The Gospel : back to Luke 1

The Gospel Acclamation is Mary’s words to the angel, and they have to stand in for a lot of narrative work here, as the Gospel launches straight in to Mary’s journey to visit Elizabeth in Luke’s first chapter.  You can almost hear the brakes screech as we return to Chapter 1.   So Mary sets off (with no explanation), already pregnant (but no explanation for that either, though we do get the Annunciation as the Gospel for the Feast of the Immaculate Conception, just to confuse),  but the only person who speaks in this Gospel is Elizabeth. 

Visitation
mutual support, something women are good at

She calls out as her own baby, further on than Mary’s, leaps in her womb and she is filled with the Holy Spirit.  Her words are amazing and prophetic (in the true sense of the word : she speaks on God’s behalf).  Mary has had no time for more than a greeting, but Elizabeth knows all the important facts already, and blesses and honours Mary with great joy.  The word of God has made Mary pregnant with the Word of God; and Mary’s word as it reaches Elizabeth’s ear has revealed everything to Elizabeth, causing the baby inside her also to leap with joy.  Anyone who’s ever been pregnant will remember that amazing sensation, starting like the flutter of a butterfly’s wing but developing into the muscular twists of the equivalent of an eight-pound salmon.  Mysterious, magical, mystical, but also extremely physical.

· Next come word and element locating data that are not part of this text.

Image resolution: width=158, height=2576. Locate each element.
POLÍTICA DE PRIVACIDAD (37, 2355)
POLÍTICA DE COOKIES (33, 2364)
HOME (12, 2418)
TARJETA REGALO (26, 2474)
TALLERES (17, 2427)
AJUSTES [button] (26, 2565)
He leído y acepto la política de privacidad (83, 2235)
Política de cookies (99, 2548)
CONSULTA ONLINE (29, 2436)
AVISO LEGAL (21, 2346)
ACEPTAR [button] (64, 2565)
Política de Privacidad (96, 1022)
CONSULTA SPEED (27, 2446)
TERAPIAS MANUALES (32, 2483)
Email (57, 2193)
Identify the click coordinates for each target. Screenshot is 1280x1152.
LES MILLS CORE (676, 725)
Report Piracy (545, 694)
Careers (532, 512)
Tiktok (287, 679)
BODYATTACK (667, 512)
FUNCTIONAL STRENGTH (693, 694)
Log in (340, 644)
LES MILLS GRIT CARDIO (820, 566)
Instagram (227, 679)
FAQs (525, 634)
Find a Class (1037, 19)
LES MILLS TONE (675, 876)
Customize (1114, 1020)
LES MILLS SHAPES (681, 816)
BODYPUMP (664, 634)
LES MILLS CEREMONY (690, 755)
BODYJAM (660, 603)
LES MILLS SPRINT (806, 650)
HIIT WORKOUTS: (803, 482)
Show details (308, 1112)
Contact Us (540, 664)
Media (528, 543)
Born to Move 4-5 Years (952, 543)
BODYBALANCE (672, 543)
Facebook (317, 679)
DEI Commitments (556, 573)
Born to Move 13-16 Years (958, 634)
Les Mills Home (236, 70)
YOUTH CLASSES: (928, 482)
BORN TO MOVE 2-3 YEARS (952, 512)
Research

Late arrival of a crucial character

All the Fourth Advent Gospels have Mary on stage.  Matthew in Year A has his neat precis from Chapter 1, with the emphasis on Joseph and his reaction to Mary’s unexpected pregnancy, and the angel telling him not to worry.  Advent 4 Year B has Luke’s account of the Annunciation (because Mark has no birth narrative at all, with Jesus arriving fully-formed to be baptised by John), and, as I said last year, it’s the first time Mary has appeared in the narrative.  Year C, as we have just seen, has a brief account of the Visitation, but it stops immediately after Elizabeth’s words, so no Magnificat.  Mary’s words  (her one extended piece of speech in any of the Gospels) are used as a Responsorial Psalm in Advent 2B, and are read as the Gospel for the feast of the Assumption, but presumably are not seen as crucial to the story as it unfolds here.

It is baffling how little Mary appears in the readings in Advent, considering her role, and this being Luke’s year.  I feel a lack here;  I want to go through Advent with Mary, accompanying her on this journey from terror to joy.  We have almost no solid information in any of the Gospels on this topic; the little we have is from Luke, and we’re using so very small a part of it in the Advent readings.  Pregnancy and birth are such an important part of life for so many women.  It is an experience which changes you.  Mary is going to give birth to a unique being, unlike any other, who is going to change everything we thought we knew about life, the universe and everything.   How could you not wonder at her and with her?  I go through Advent wanting to know more about Mary and what she is thinking, but the Lectionary is not much help.

Its emphasis, rather, is on the joy that is coming, introduced in the early readings but not reaching the Gospels until the fourth week.  The expectation is being carefully built up.  We watch and wait, starting with fear but moving through into not just anticipation but present joy.  Advent C is a wonderful journey.  I’d just like to make it at Mary’s side.